Why?
Why are their firewalls so open?
Why are they not running AV?
Why is their AV not doing real-time file scanning?
Why is AutoRun not disabled? (gpedit and TweakUI are your friends; if I can do it, any moron can. Although I was mightily pissed to see a recent MS update seemed to have re-enabled it)
As to the Linux fanbois...as much as I like (and use) Linux, do think for a minute. If the software only runs on Windows, then running Linux is a bit stupid. No one will be able to get appointments then! Yes, there is WINE; but that is not applicable for these cases (and that's according to the WINE folks themselves: "Wine is still under development, and it is not yet suitable for general use." http://www.winehq.org/about/)
Now, you can pontificate all you want about how the software should have been written to open standards blah-de-blah; but the fact remains that it wasn't. Even if it were a web app, knowing the NHS, it would be IE6 only. So the clients have to run Windows. Even if it had been written in Java, there's a good chance that there will be problems in moving from OS to OS/JVM to JVM. Never mind the fact that Java client apps are bloated, ugly and painfully slow.

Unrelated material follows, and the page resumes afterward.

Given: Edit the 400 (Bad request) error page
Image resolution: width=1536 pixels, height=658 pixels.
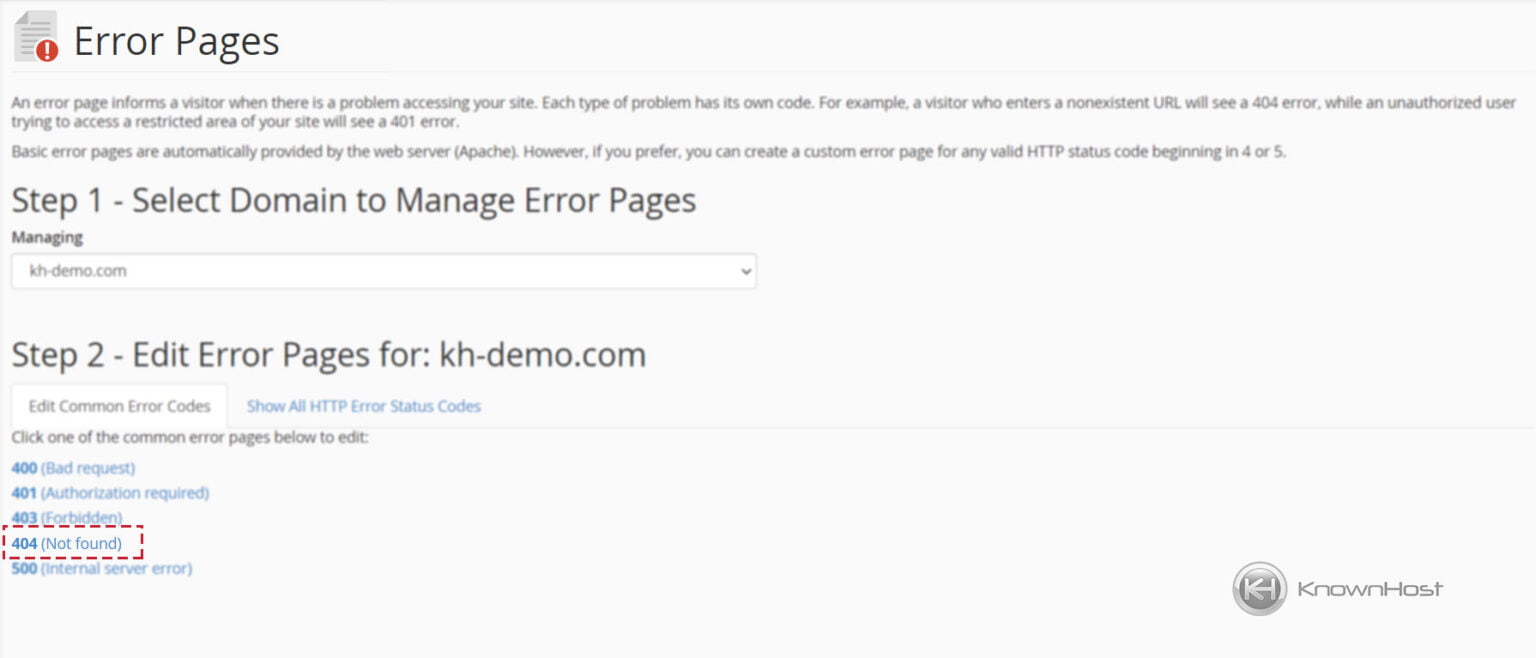Looking at the screenshot, I should (x=73, y=468).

That means the admins should know how to secure Windows, or someone needs to bite the bullet an say "This is crap, we want to spend millions on new software that does the exact same thing". Then two things will happen:
1) You lot will be back on here bleating about the waste of money "Why do they need software they already have?"
2) MS will simple sprinkle some sugar on the correct MP/civil servant and the idea will be scrapped anyway.
You may not like it, but that's the way it is.